YOUR INSTRUCTIONS: Copy exactly, and only, the lines from the line containing "You are a GUI" through the last line of the records below, both included, and leave out any pictures.

○ ○ ○ ○

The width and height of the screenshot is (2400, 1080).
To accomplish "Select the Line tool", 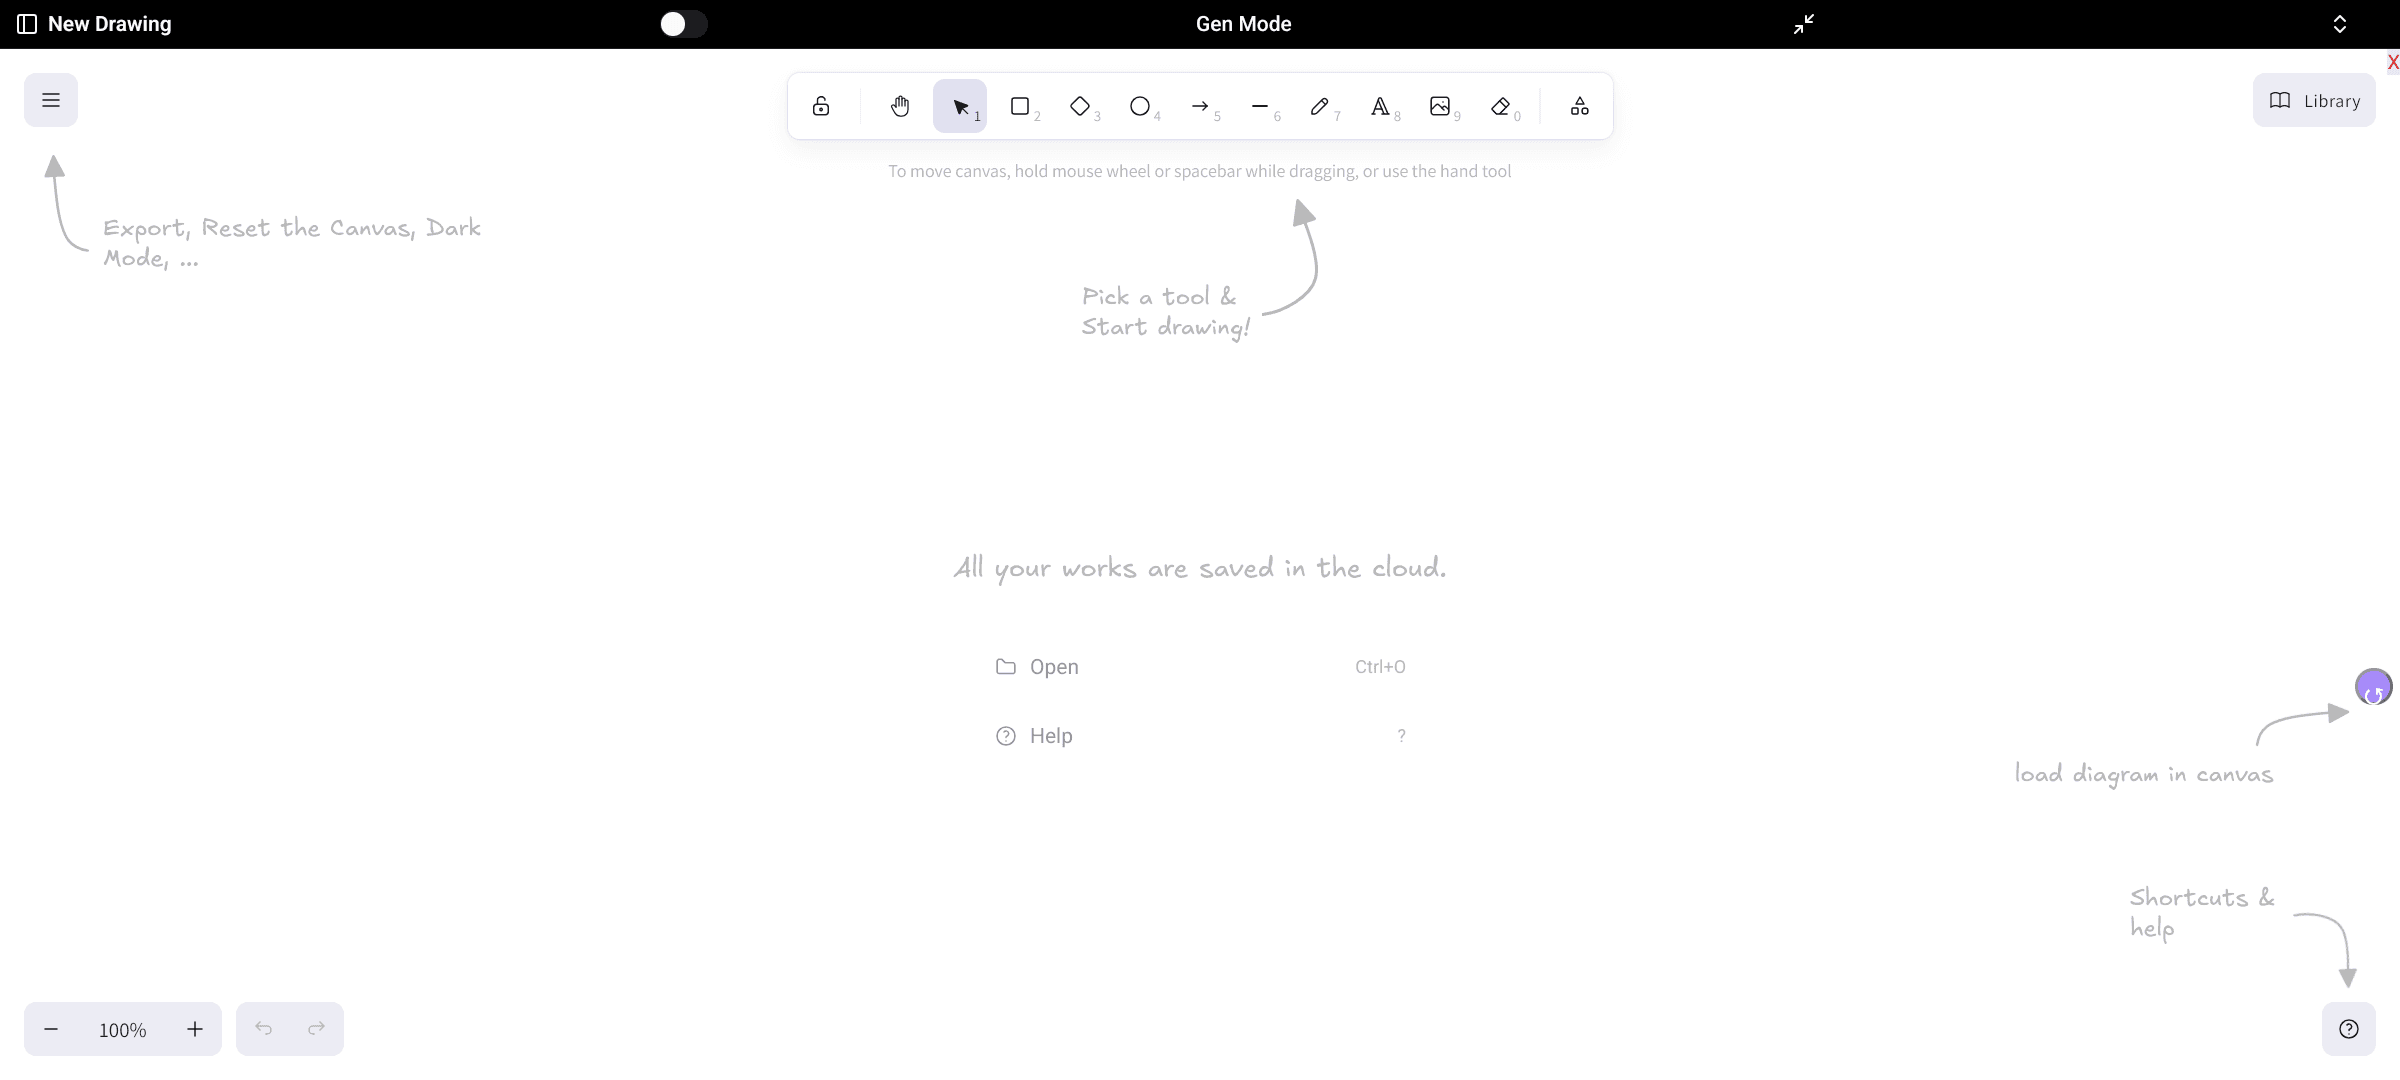I will pos(1260,106).
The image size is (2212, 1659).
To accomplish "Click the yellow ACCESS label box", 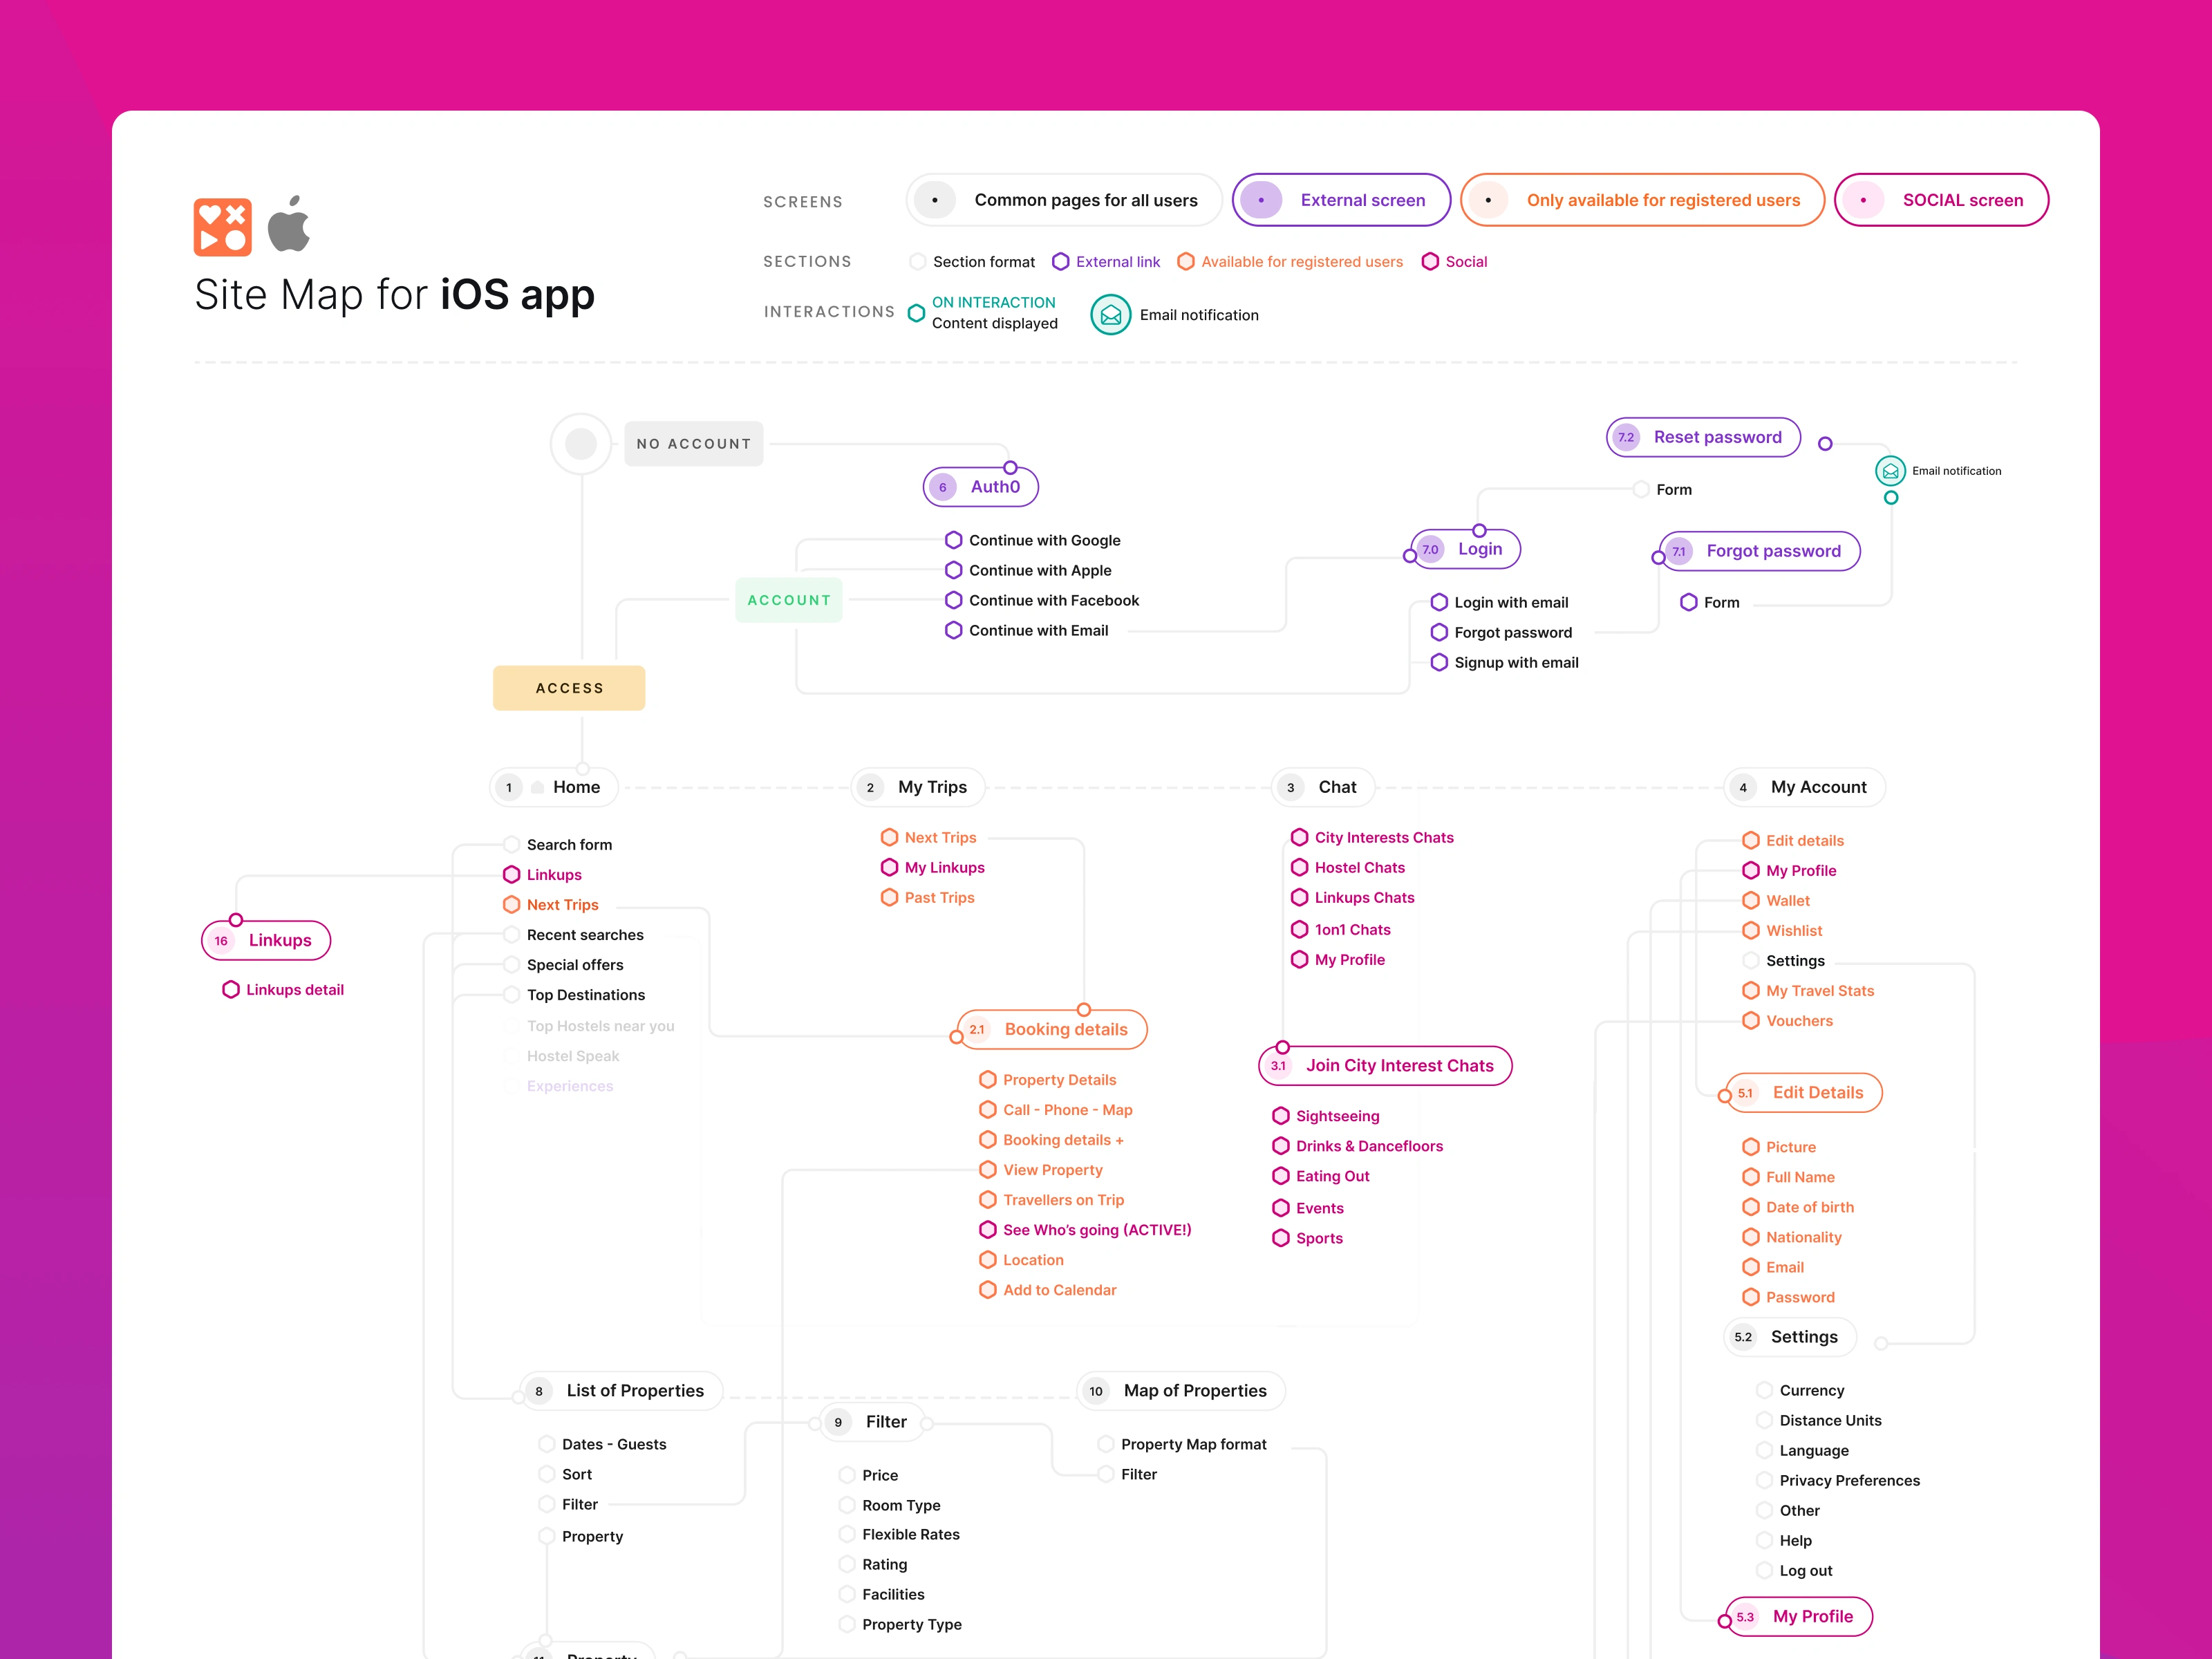I will [569, 688].
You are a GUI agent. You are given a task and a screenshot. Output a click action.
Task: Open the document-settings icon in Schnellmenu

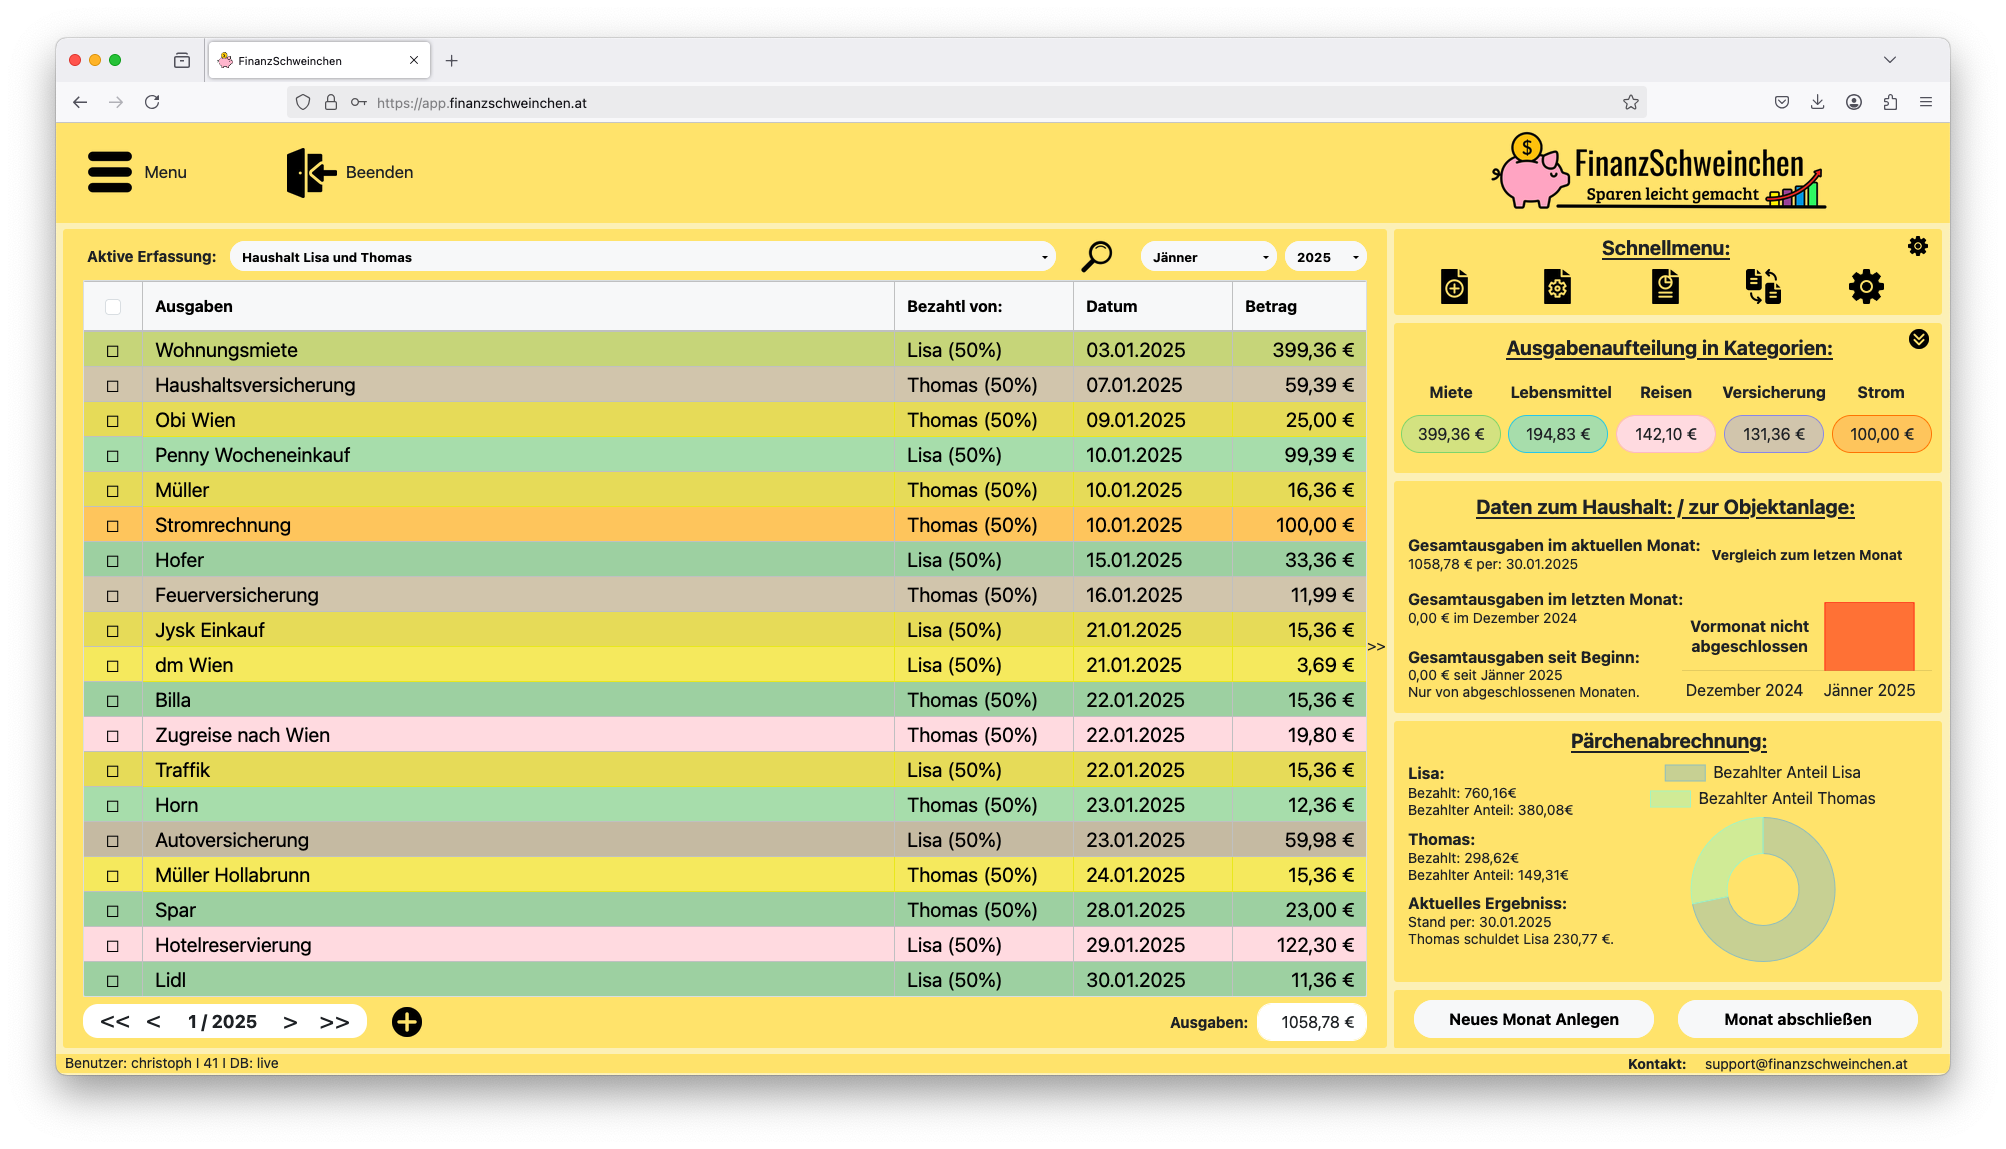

○ ○ ○ ○

YOUR RESPONSE:
You are a GUI agent. You are given a task and a screenshot. Output a click action.
Task: Open the document-settings icon in Schnellmenu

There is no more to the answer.